BEGIN Exercise data
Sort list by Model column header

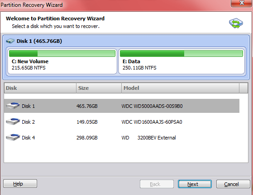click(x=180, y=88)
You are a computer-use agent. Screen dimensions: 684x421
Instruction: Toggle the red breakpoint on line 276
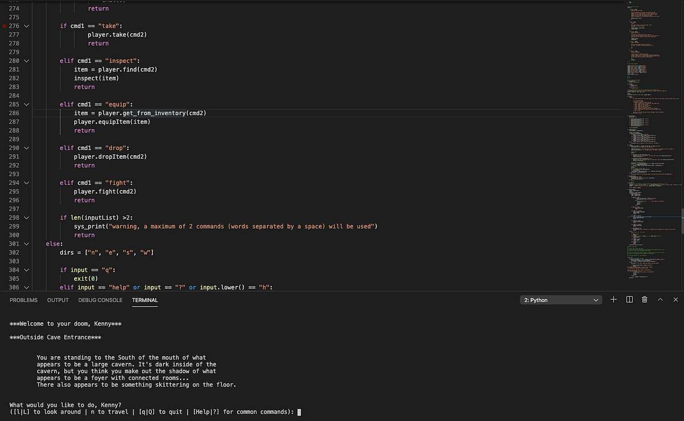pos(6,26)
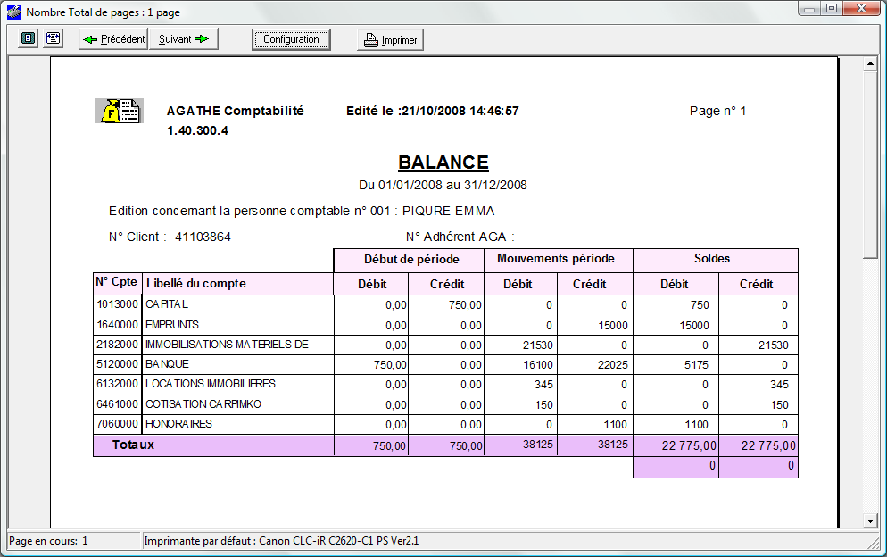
END Exercise data
BEGIN Exercise data
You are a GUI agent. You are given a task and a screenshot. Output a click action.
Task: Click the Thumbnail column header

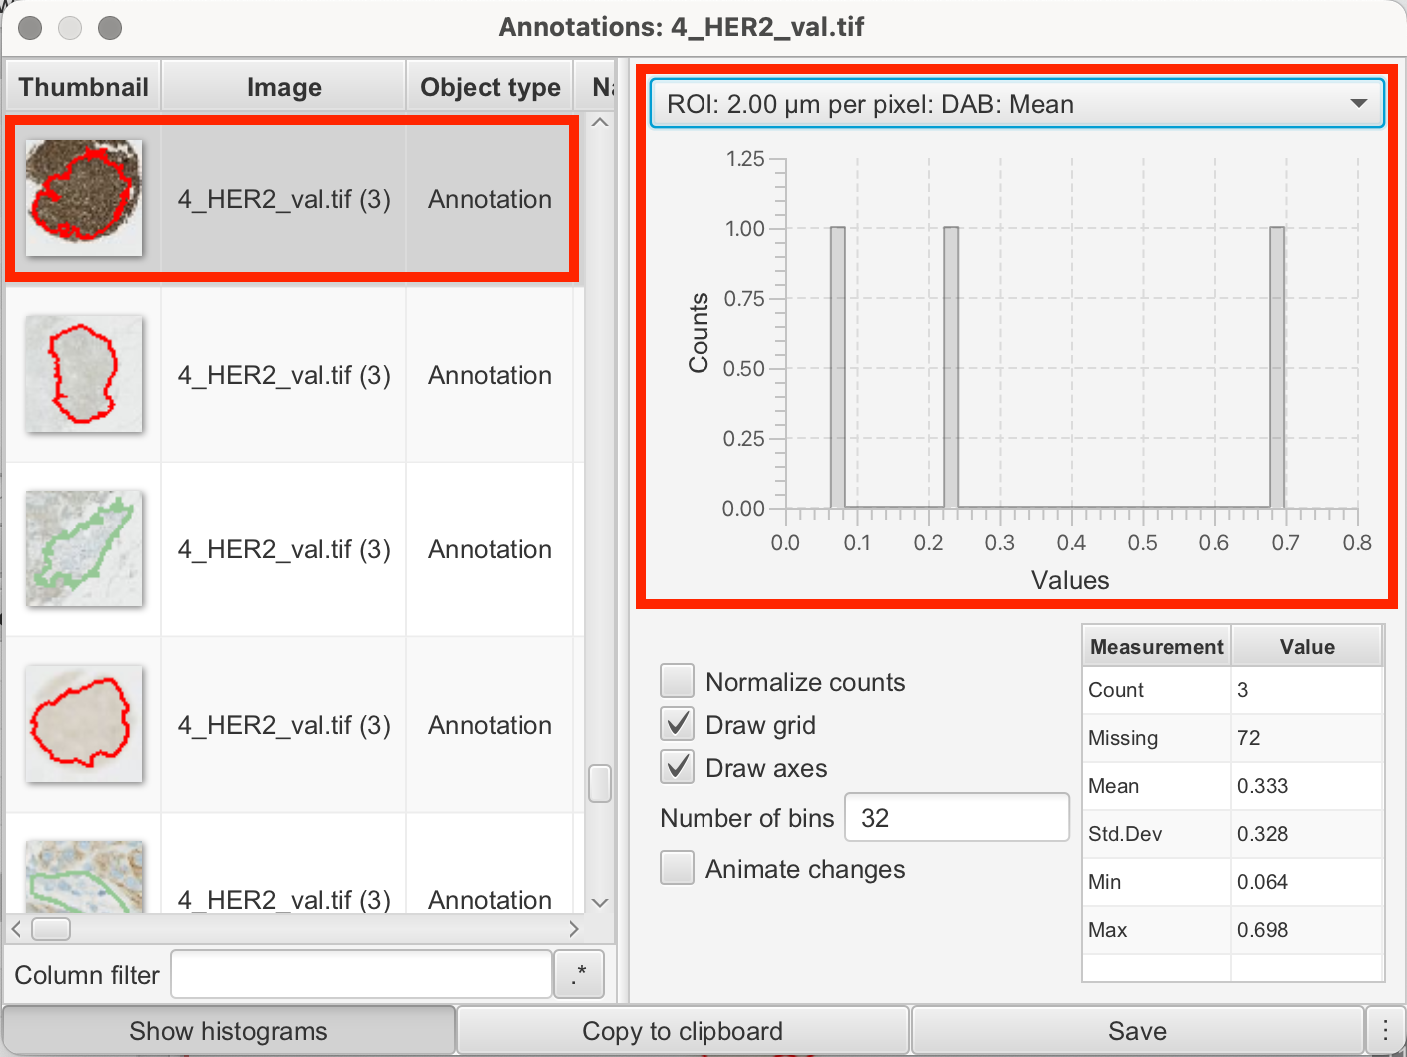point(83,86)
END Exercise data
Work item: For each line of the entries that contains the word "agent", make a copy.

Exercise solution:
You are a computer-use agent. Screen dimensions: 684x421
You are a GUI agent. You are given a task and a screenshot. Output a click action.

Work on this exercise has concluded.